*Tarea*.
Copia el fragmento sobre la prevención de la obesidad infantil desde las palabras «Un adecuado control» hasta «la obesidad infantil.», ambas incluidas, y cambia «embarazadas» por «gestantes».

*Fragmento seleccionado*.
^^^^

Desde los estudios de Osmond y Barker5, la comunidad científica ha ido generando un ingente cuerpo de evidencias que ponen de manifiesto la existencia de una «programación fetal», por la cual, determinados eventos fisiológicos que acontecen en etapas tempranas de la vida desde la concepción hasta los 2 años de edad (los llamados primeros 1.000 días de vida), generan cambios permanentes en el metabolismo que de alguna manera favorecen el desarrollo posterior de distintas enfermedades y factores de riesgo cardiovascular.
Un adecuado control nutricional de las embarazadas, que garantice una ganancia de peso óptima durante la gestación, mantener la lactancia materna como alimentación exclusiva hasta los 6 meses de vida, la inclusión de alimentos sólidos de forma progresiva dentro de una dieta equilibrada que no contenga un exceso de proteínas animales y que contenga una adecuada cantidad de frutas y verduras, cereales de grano entero y escasa cantidad de azúcares simples, la monitorización reglada de la ganancia de peso y talla del niño en las consultas de atención primaria y la educación a los padres para que inculquen estilos de vida saludables a sus hijos, en los que prime el ocio activo sobre el sedentario, han sido señalados como factores a implementar dentro de la estrategia de prevención de la obesidad infantil.
En una revisión Cochrane sobre las medidas dirigidas a la prevención de la obesidad en niños se identifican las siguientes medidas como positivas a tal efecto6: un currículum escolar que incluya alimentación saludable, actividad física e imagen corporal; aumentar el número de sesiones de actividad física y desarrollo de habilidades de movimiento a lo largo de la semana escolar; mejorar la calidad nutricional de los alimentos disponibles en las escuelas; prácticas culturales y ambientales que apoyen que los niños consuman alimentos más saludables y que sean activos cada día; apoyo a los profesores y otros agentes para implementar estrategias y actividades de promoción de la salud; apoyo a los padres y desarrollo de actividades en casa que animen a los niños a ser más activos, comer alimentos más nutritivos y dedicar menos tiempo a actividades sedentarias basadas en el consumo de «pantallas».
Por último, en el artículo mencionado3, se hace referencia a la falta de unos criterios claros de derivación desde Atención Primaria a especializada. Verdaderamente este es un problema que se debería abordar de forma urgente. Aunque se haya conseguido disminuir mínimamente la prevalencia de obesidad en nuestros niños, existe un grupo importante de pacientes con obesidad mórbida o comorbilidades asociadas. La asistencia a estos pacientes precisa un abordaje más agresivo y multidisciplinar.

^^^^

[Registros extraídos]
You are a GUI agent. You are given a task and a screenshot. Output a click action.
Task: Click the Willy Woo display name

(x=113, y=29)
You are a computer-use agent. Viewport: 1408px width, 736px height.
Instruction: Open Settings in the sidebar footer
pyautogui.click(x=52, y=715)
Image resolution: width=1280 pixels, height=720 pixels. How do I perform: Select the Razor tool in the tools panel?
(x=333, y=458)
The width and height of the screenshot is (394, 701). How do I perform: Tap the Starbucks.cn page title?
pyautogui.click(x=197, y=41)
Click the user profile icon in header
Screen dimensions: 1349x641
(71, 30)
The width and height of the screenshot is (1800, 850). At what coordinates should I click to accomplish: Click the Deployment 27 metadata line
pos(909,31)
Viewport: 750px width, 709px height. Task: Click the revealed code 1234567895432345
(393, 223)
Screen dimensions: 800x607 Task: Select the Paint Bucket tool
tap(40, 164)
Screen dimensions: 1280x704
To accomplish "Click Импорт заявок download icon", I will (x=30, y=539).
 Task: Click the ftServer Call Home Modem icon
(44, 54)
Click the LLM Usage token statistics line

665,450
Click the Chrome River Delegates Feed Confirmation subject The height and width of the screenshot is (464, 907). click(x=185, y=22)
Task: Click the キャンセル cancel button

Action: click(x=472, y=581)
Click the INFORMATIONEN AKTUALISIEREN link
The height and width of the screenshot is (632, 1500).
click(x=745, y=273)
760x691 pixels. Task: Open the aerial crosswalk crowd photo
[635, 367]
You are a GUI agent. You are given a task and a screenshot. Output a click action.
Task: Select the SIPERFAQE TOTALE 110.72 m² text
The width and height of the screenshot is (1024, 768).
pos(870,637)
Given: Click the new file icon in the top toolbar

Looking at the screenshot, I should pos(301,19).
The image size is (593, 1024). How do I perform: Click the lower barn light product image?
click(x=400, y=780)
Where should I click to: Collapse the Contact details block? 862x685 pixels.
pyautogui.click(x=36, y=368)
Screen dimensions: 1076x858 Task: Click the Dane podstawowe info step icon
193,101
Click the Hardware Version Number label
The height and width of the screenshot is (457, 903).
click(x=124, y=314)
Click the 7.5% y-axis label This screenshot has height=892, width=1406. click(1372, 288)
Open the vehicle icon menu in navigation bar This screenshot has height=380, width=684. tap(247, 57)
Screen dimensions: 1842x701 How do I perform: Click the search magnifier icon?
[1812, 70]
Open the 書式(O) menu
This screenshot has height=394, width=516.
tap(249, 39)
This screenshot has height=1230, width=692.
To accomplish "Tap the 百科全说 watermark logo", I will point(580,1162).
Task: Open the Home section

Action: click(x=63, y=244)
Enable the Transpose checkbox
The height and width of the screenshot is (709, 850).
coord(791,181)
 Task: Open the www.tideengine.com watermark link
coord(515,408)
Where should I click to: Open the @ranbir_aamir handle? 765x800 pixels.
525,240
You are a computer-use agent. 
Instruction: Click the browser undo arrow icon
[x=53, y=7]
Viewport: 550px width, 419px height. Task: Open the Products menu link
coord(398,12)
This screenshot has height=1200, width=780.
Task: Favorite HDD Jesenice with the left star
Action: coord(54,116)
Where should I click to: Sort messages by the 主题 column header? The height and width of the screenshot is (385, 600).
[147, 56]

^^^^

*Resultado del ejercicio*.
Un adecuado control nutricional de las gestantes, que garantice una ganancia de peso óptima durante la gestación, mantener la lactancia materna como alimentación exclusiva hasta los 6 meses de vida, la inclusión de alimentos sólidos de forma progresiva dentro de una dieta equilibrada que no contenga un exceso de proteínas animales y que contenga una adecuada cantidad de frutas y verduras, cereales de grano entero y escasa cantidad de azúcares simples, la monitorización reglada de la ganancia de peso y talla del niño en las consultas de atención primaria y la educación a los padres para que inculquen estilos de vida saludables a sus hijos, en los que prime el ocio activo sobre el sedentario, han sido señalados como factores a implementar dentro de la estrategia de prevención de la obesidad infantil.